— BEGIN Provided passage —

Progressive Distributor

Can CSRs become sellers?

by Dave Kahle

Distributors often want inside salespeople to do some proactive sales activities each day. They want customer service representatives to use some of their time to shift into the proactive mode to make outbound phone contact to existing and new business.

They often ask, how do you get inside sales to be proactive? Answer: You don’t.

It is far easier to refloat the Titanic than it is to get a group of essentially reactive customer service-type personalities to change their mode of operation to make proactive phone calls. That’s because of the personality of the typical inside/customer service person.

Generally, the people who fill these positions are very reactively oriented. If a customer calls them with a problem, they will knock down walls to fix the problem and help the customer. They are great helpers and problem-solvers. That personality characteristic is one of their strengths, and one of the reasons they are good in that job.

However, if you ask them to make 10 phone calls to people who are not expecting the call — proactive calls, in other words — the typical customer service representative will lose sleep the night before worrying about it. And tomorrow, when they are supposed to do this proactive calling, they will discover that the amount of other work they have to do has swollen and crowded out the time they had dedicated to proactive phone calls. They rarely get to it because “other stuff” gets in the way.

So, the first answer to the question of how you get inside sales to become proactive is, “Don’t bother trying.”  You will be swimming against the current, expending great quantities of time and energy trying to make something work that is probably not going to work. You’ll find yourself and your inside salespeople becoming increasingly frustrated. This frustration can spill over into other portions of the job, poisoning an otherwise positive work atmosphere.

Instead, hire someone who can be totally dedicated to proactive work. Keep their job description pure:  no reactive work, only proactive calls.

There is a rule here: When a person has responsibility for both reactive and proactive calls, the reactive will always swell disproportionately, crowding out the proactive.

As an alternative, it is possible that you have one customer service person who is a bit different from the rest, whose personality leads you to believe that he/she might actually enjoy proactive calling. If that’s the case, then consider creating a new job for this person and having him/her do all the proactive work for the department.

Follow these guidelines
Now, it may be that the circumstances of your situation will not allow you to hire a new person or create a new position for an existing employee. If that is the case, then be guided by these guidelines:

1) Make the proactive task extremely specific.
Your directions should not be, “Call 10 people and see if they need anything.”  Instead, the task should be, “From 3 p.m. to 4 p.m. every Tuesday, call the 10 people on the list I give you, and make this 50-word presentation which I have written out for you, word for word.”

The more specific the task, the more likely it is to happen. The more general your direction to them, the more likely that they will find it difficult to follow.

2) Train them in the task.
Don’t expect that they automatically know how to do what you want them to do. Hold a two-hour training session. Have everyone role-play the phone call several times. Identify all the possible responses. Create strategies for each. Get them to memorize the script.

— END Provided passage —

» Given problem 1
Select every line of the records that contains the string "coordinates", matching case exactly.
The records below are unrelated to the article on inside sales.

— BEGIN Data extract —

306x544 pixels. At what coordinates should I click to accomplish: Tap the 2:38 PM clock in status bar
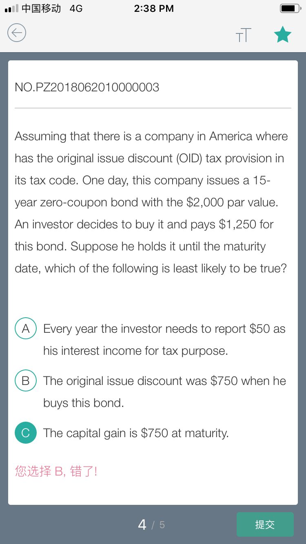[154, 8]
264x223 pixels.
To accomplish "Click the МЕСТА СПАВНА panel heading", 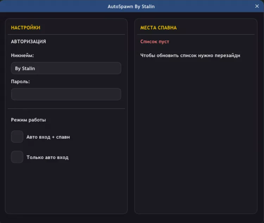I will pyautogui.click(x=158, y=28).
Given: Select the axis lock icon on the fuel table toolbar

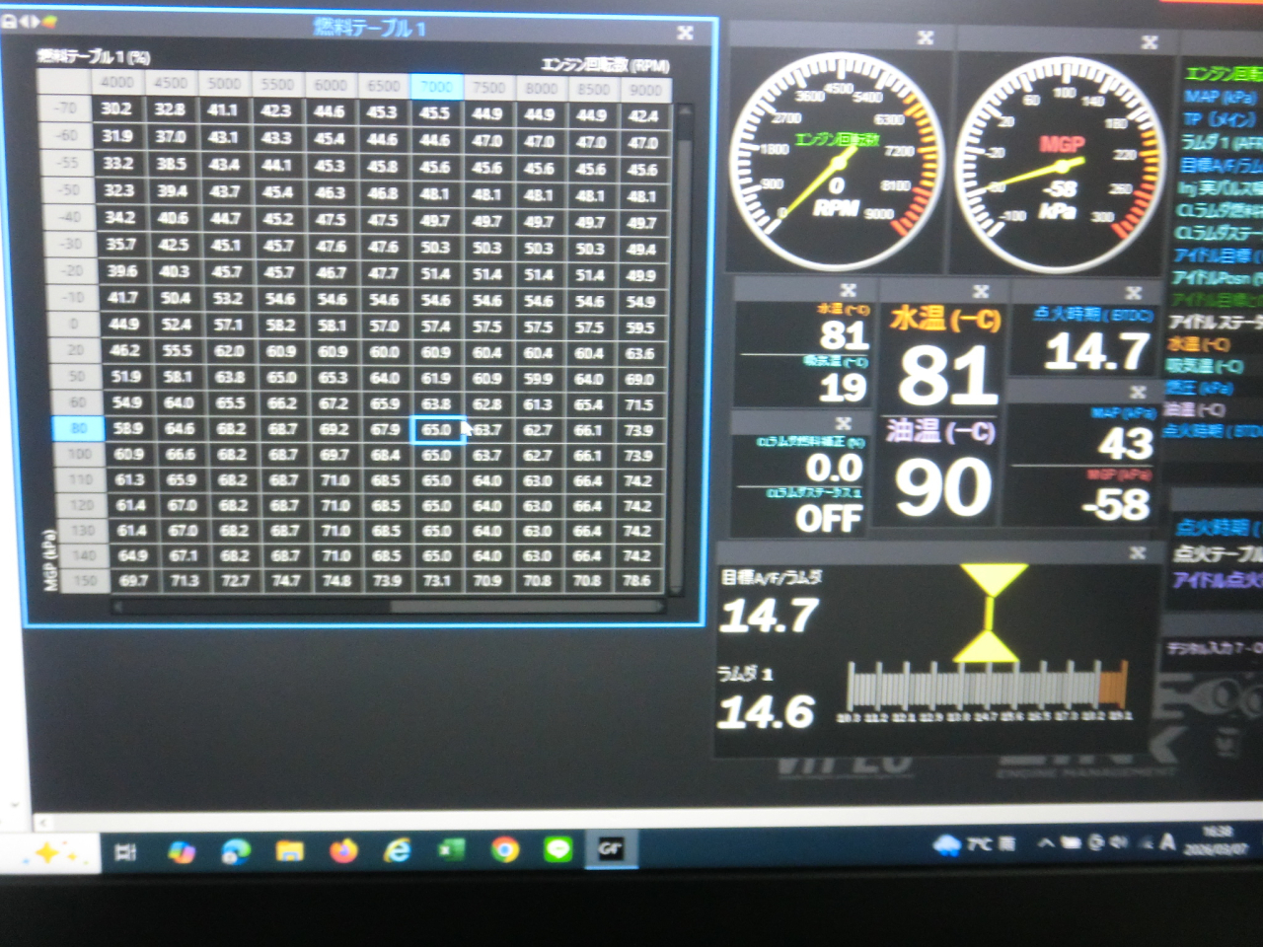Looking at the screenshot, I should click(x=9, y=20).
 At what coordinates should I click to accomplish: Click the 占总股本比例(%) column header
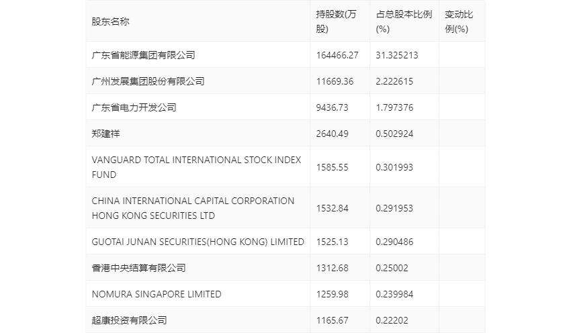coord(404,21)
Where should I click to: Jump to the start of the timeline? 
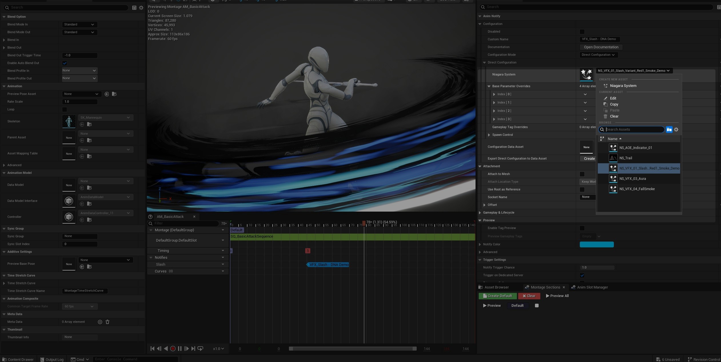(x=152, y=349)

— END Data extract —

» Given problem 2
How long a training session does the article on inside sales recommend holding?

» Expected output 1
306x544 pixels. At what coordinates should I click to accomplish: Tap the 2:38 PM clock in status bar
 At what coordinates should I click to accomplish: Click the 占总股本比例(%) column header

» Expected output 2
A two-hour training session.